Во всяком случае, как только сомнения закрадывались в душу лекаря, и память его начинала заново складывать из стекляшек свершившегося мозаику судьбы – зыбкий сон стремительно истекал мерцающими струйками, Книга Небытия скрывалась в тумане пробуждения, и последними исчезали неровные строки в правом нижнем углу сегодняшней страницы…
Разное думаем мы, забывая, что жизнь в этом мире есть всего лишь жизнь в этом мире…
1
…Город имбирных башен,
Мускуса и печали,
В тоске о морской прохладе,
Ты спишь, разметав по камню
Не знавшие гребня пряди…
Якоб Генуэзо вышел на порог своего дома и полной грудью вдохнул прохладный утренний воздух, несущий слабый запах моря, соли, смолы пеньковых канатов и серебра бьющейся рыбы. Значит, сегодня можно будет выйти к морю…
Это удавалось далеко не всегда. Собственно, как и многое другое в этом Городе. Иногда можно было битый час блуждать по знакомым и незнакомым переулкам, бежать на возникший совсем рядом плеск воды – но почему-то так и не выбраться на набережную. А в иные дни свернешь за угол – и вот оно, море, лижет древнюю кладку парапета, а у мола уже швартуются два-три чужеземных корабля, и бородатые капитаны удивленно протирают глаза при виде тонущего в рассветном тумане Города, не отмеченного ни на одной карте.
Впрочем, на картах многое не было отмечено, зато они изобиловали изображениями нагих сирен, кракенов и морских змеев, значительно менее приятных, чем незнакомый город; и капитаны, воззвав к Аллаху, или перекрестившись, или выругавшись в тот же адрес, сходили на берег – а к кораблю уже спешили местные перекупщики, матросы разбредались по окрестным кабакам, тиская женщин и ввязываясь во все возможные и невозможные драки; и к вечеру Город воспринимался всеми, как нечто само собой разумеющееся…
…Якоб немного постоял в дверях, прислушиваясь к сонному дыханию жены, и направился к морю.
Чутье не подвело лекаря. Сразу же за поворотом перед ним раскинулся безбрежный синий бархат, вышитый золотом восходящего солнца. Два корабля застыли у пристани. Один из них, испанский галион, торчал здесь уже десятый день, и все не мог уплыть по никому не известной – и в первую очередь неизвестной щеголеватому горбоносому капитану – причине. Второй подошел совсем недавно, и коренастый седой норвежец ожесточенно щипал квадратную бороду, глядя на пристань с хорошо знакомым Якобу выражением.
Якоб помахал ему рукой и задумался о себе.

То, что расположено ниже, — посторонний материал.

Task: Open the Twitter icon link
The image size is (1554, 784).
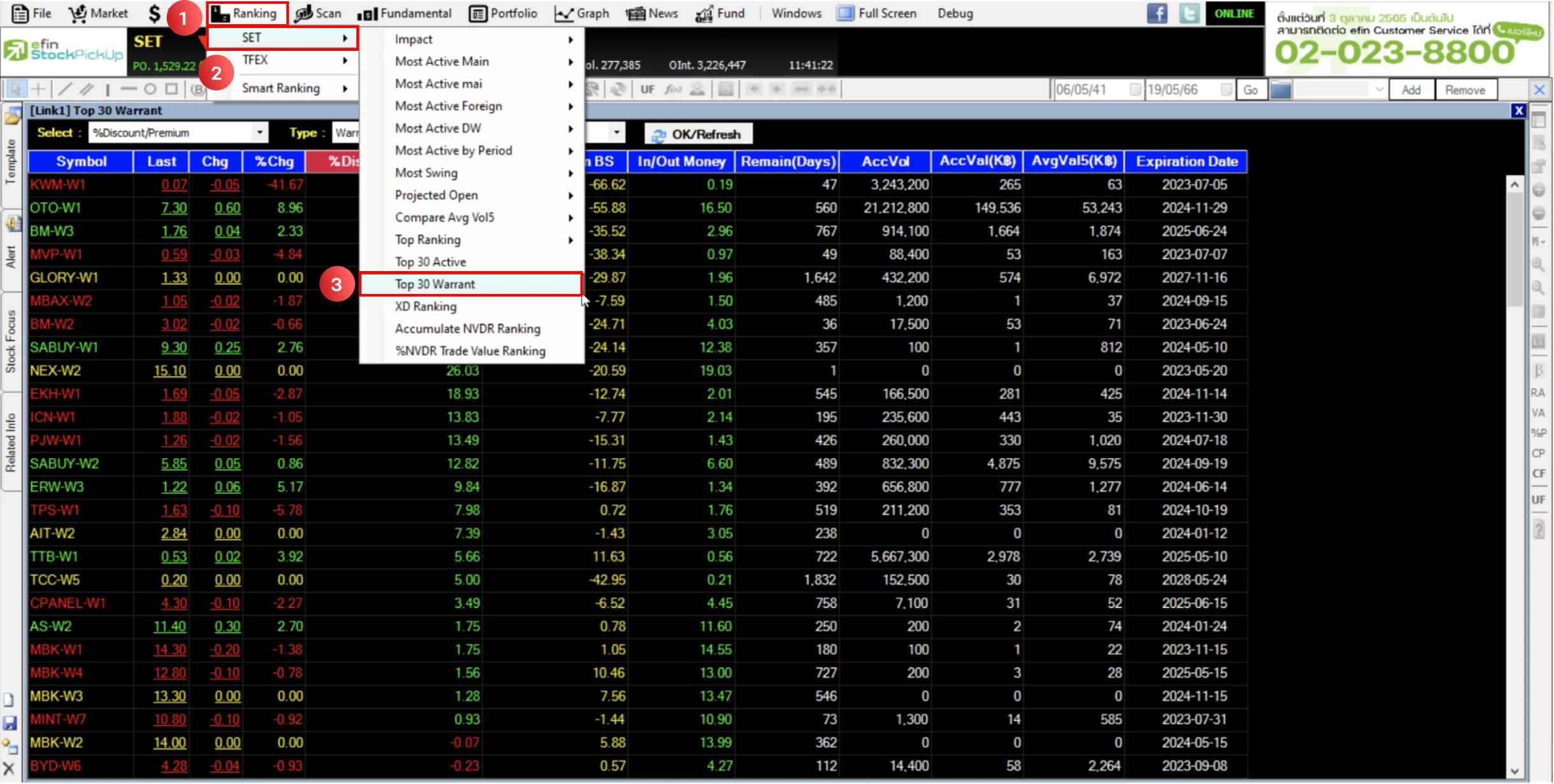Action: [x=1189, y=13]
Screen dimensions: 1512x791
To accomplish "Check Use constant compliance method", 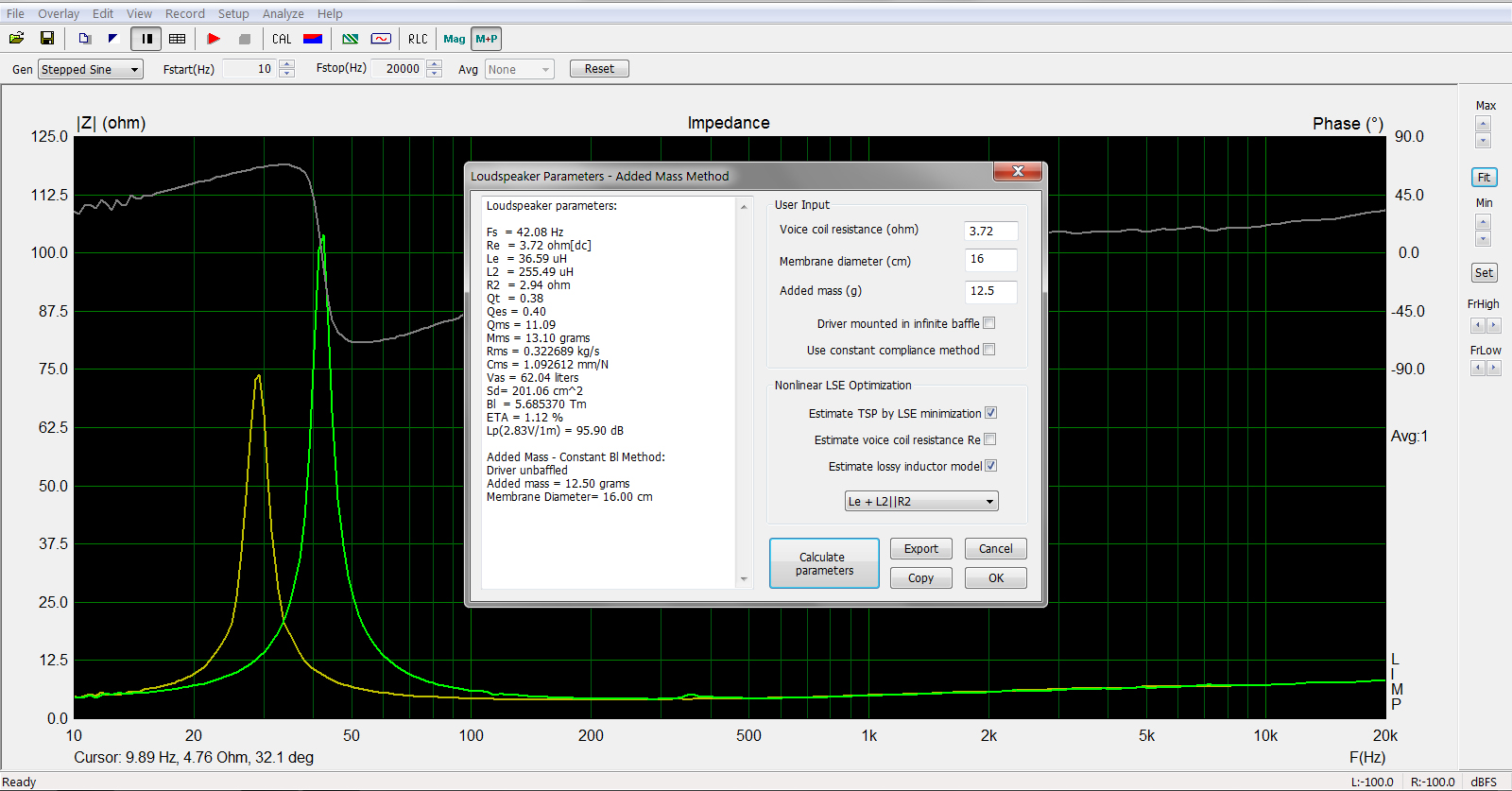I will pyautogui.click(x=989, y=350).
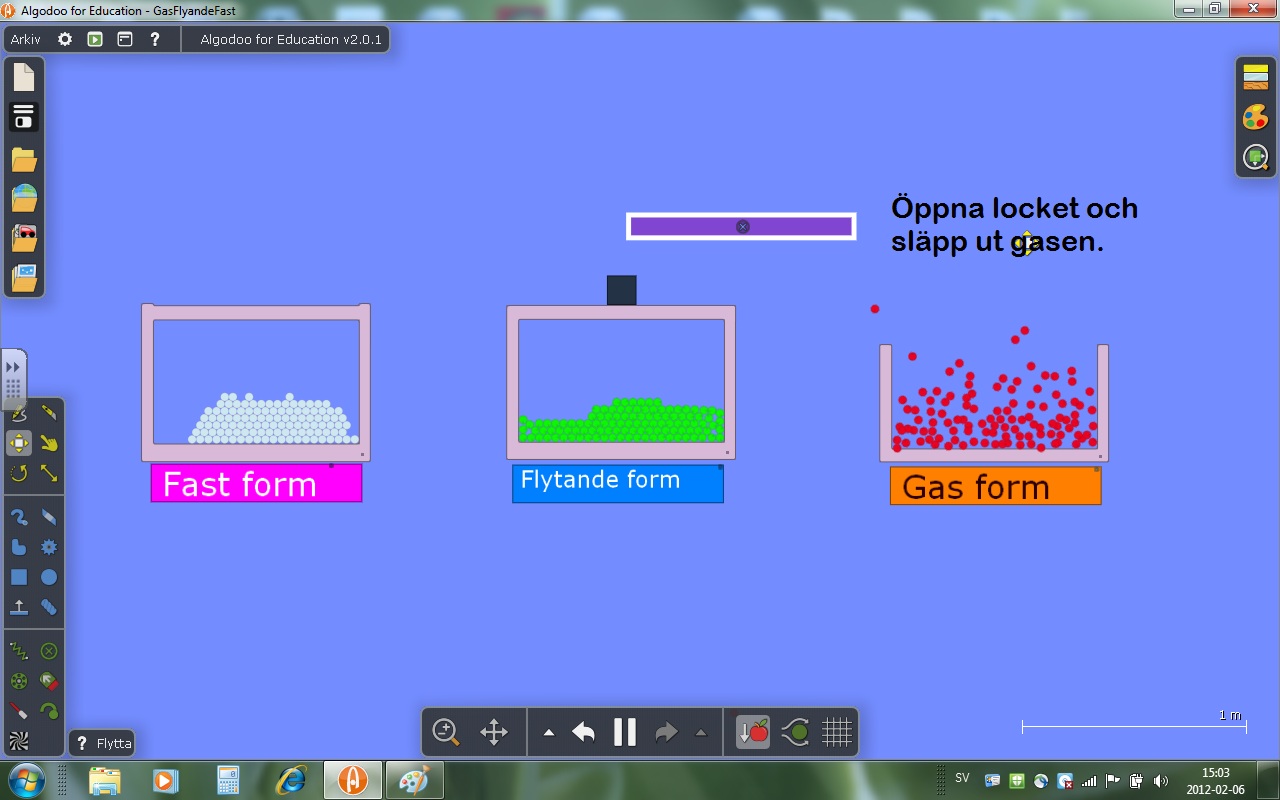The width and height of the screenshot is (1280, 800).
Task: Open the Arkiv menu
Action: point(26,39)
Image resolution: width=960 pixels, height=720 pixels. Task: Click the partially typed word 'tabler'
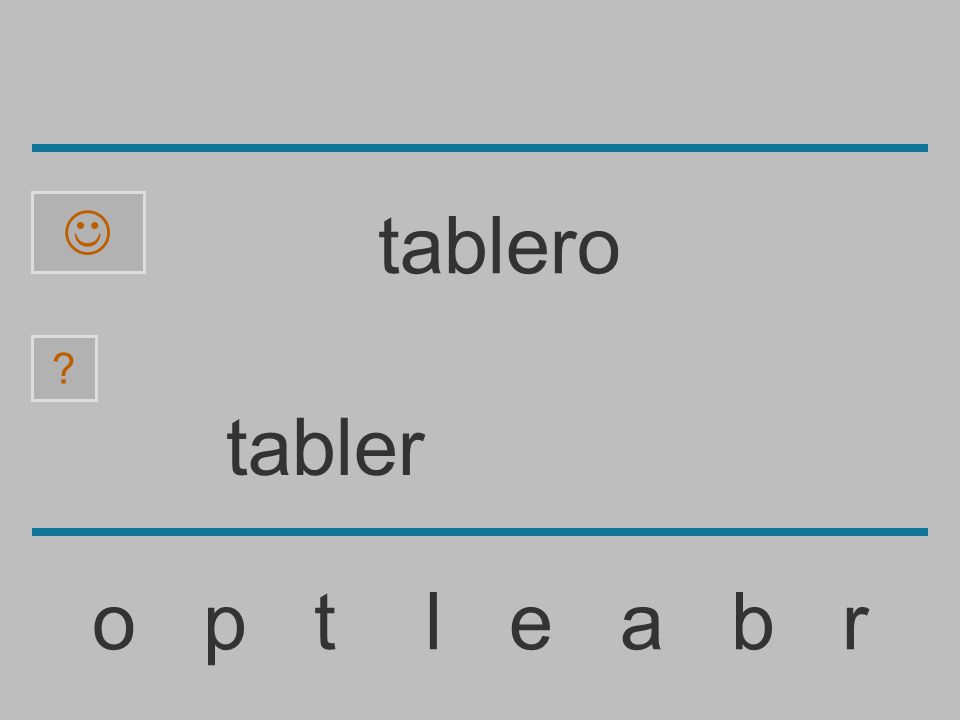click(326, 447)
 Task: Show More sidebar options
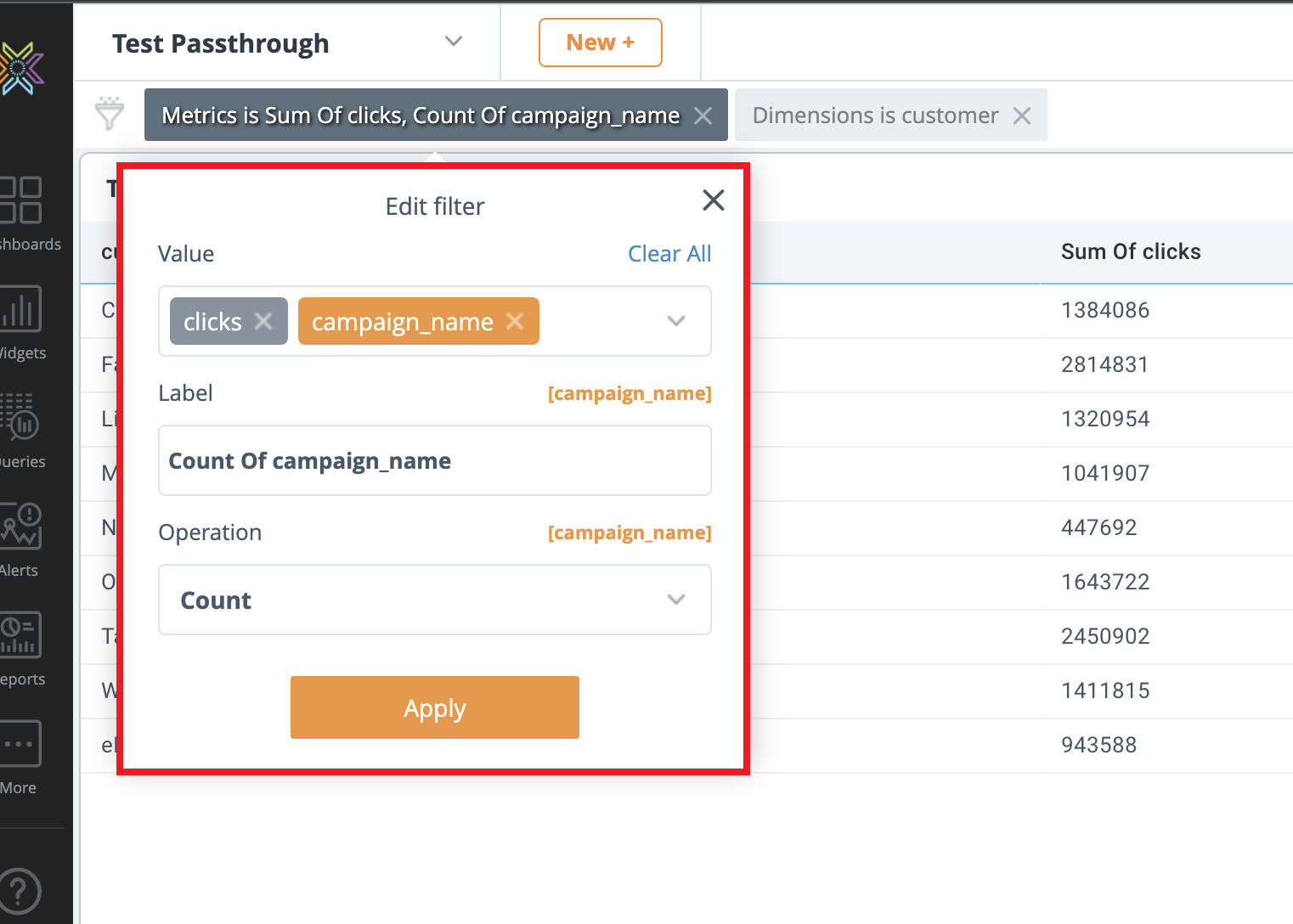[21, 744]
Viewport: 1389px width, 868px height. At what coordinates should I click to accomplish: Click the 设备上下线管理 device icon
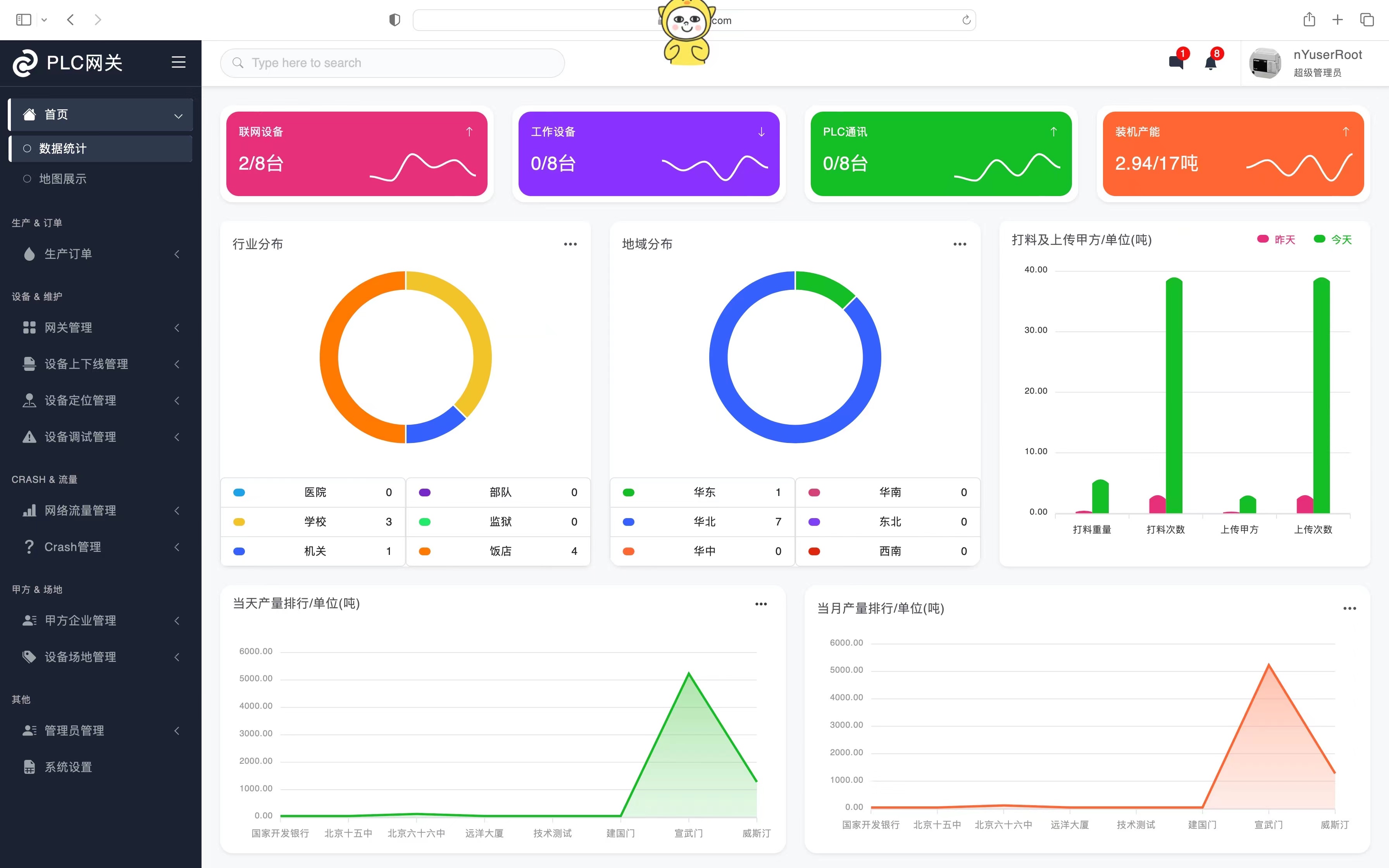click(x=28, y=363)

Вряд ли юному ученику генуэзского полкового лекаря привелось бы попасть сюда, и уж, конечно, не о Городе думал Якоб, когда его учителю предложили занять положенное место в армейском обозе.
– Я уже стар, – сказал учитель. – Но я воспитал ученика. Вот он.
И юный Якоб зашагал в арьергарде панцирного полка знаменитых генуэзских арбалетчиков. Гордость сияла в его глазах, и котомка с харчами и нехитрым инструментом увесисто хлопала по оттопыренному заду.
– Эй, стрелок! – смеялись спутники. – Подбери фундамент, на него еще кол не срезан!
Якоб не обижался. И гудела земля.
Обрыв.
Кровь. Кровь, грязь и пот. И отрезанные руки, и вспоротые животы, и романтика кровавого поноса от солдатского случайного рациона. Раны, зашитые сапожной иглой. Травы, собранные на обочине.
Сотник, которому Якоб спас обожженные пальцы, научил его стрелять. И к тяжести котомки добавилась тяжесть цагры – боевого арбалета панцирной пехоты. Его Якоб взял у убитого.
Обрыв.
Выпученные белки османского всадника, зависшего над Якобом. Ночной внезапный налет и странный меч с двумя клинками, параллельно растущими из широкой рукоятки. Меч для боя в темноте, когда нечетко видна голова врага. Меч сломался.
– Айя-ильлаа! – И быкоголовая булава рухнула сверху. Чугунный бык грустно глядел на лежащего юношу. Быку хотелось в стойло.
И гудела земля.
Обрыв.
– Хэй, торгаш, сколько просишь за эту дохлятину?!
– За этого богатыря? Двести дирхемов, уважаемый!
– Сними чалму, полей лысину! За такое состояние я куплю себе белую наложницу!